___ EXERCISE INPUT ___

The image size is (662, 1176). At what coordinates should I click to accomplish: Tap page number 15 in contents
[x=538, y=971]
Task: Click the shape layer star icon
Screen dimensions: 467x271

___
___ EXERCISE INPUT ___

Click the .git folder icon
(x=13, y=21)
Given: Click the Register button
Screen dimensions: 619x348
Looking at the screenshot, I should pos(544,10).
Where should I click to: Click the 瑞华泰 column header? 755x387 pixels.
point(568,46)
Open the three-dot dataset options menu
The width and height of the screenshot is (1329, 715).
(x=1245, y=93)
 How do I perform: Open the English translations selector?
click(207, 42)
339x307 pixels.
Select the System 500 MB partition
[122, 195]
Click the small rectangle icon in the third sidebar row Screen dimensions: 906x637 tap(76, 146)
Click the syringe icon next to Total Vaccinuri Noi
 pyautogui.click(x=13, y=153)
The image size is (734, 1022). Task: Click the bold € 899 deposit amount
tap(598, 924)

___
___ EXERCISE INPUT ___

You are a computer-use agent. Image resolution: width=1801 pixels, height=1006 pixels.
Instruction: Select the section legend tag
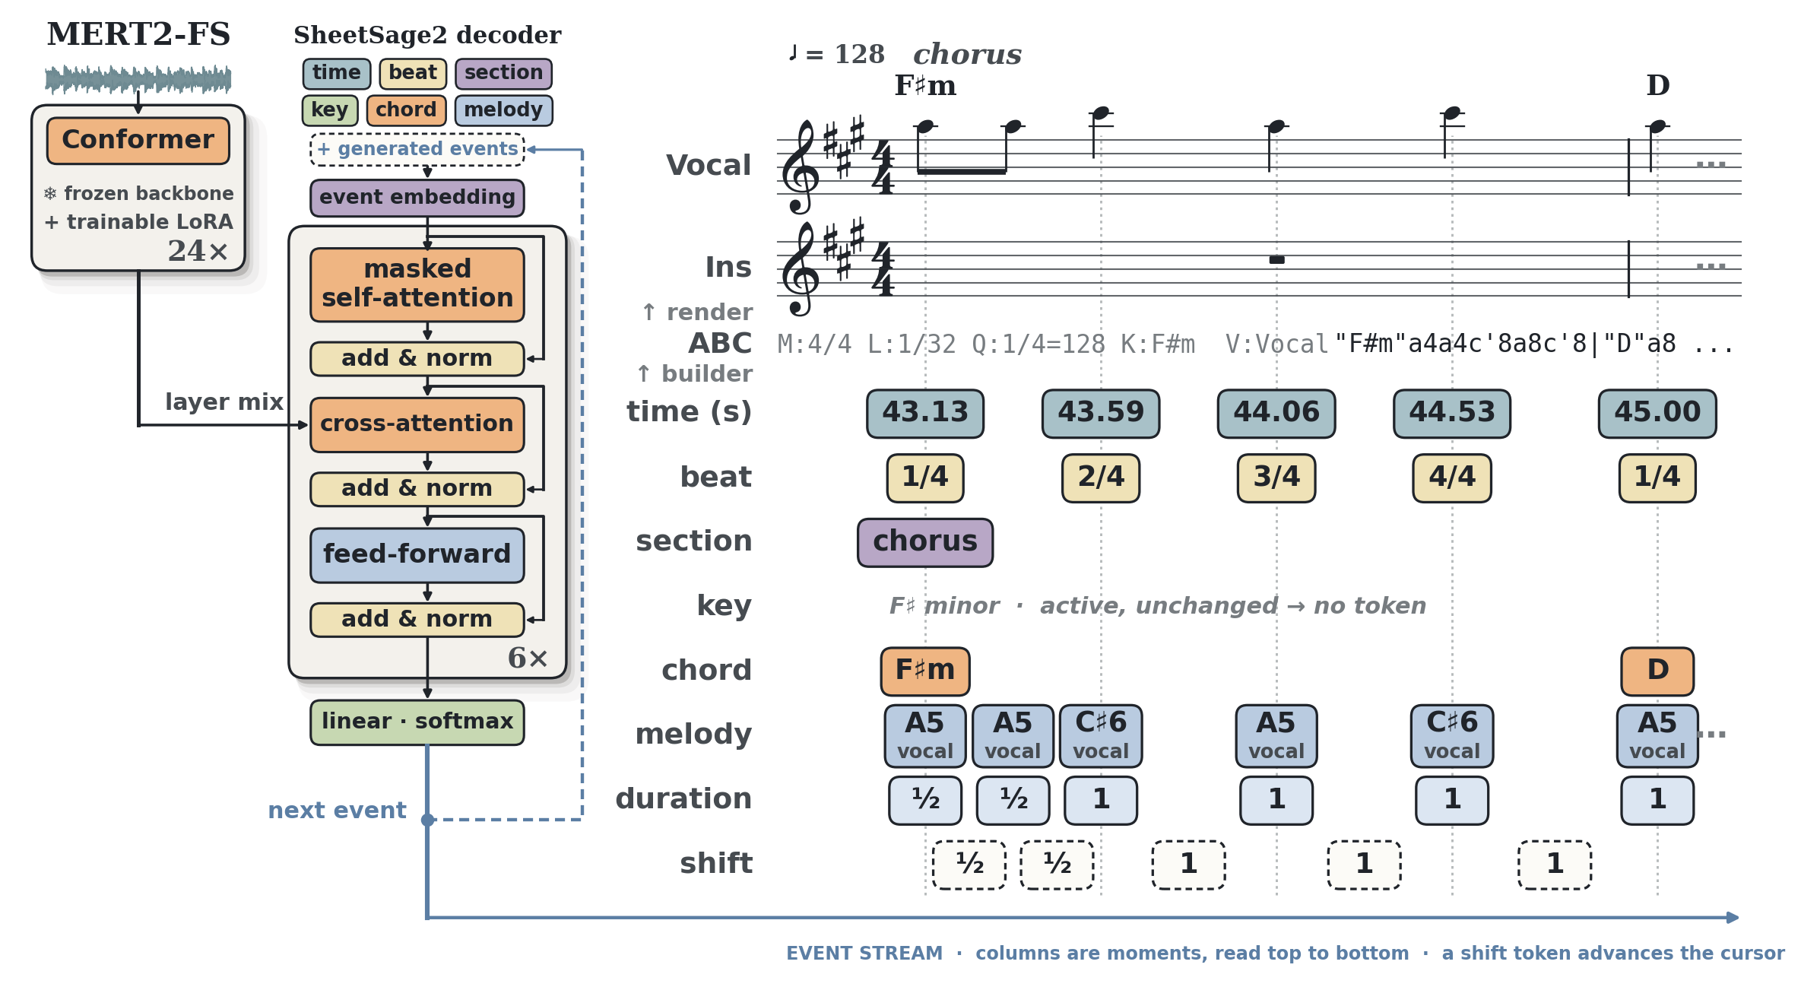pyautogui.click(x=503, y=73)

___

» **PROBLEM REQUIREMENTS**
Only one part of the material above is to be transcribed, namely the lines starting with the line that has "The image size is (662, 1176)." and going on through the line that has "Screen dimensions: 467x271", exactly as they stand.

» **EXERCISE SOLUTION**
The image size is (662, 1176). At what coordinates should I click to accomplish: Tap page number 15 in contents
[x=538, y=971]
Task: Click the shape layer star icon
Screen dimensions: 467x271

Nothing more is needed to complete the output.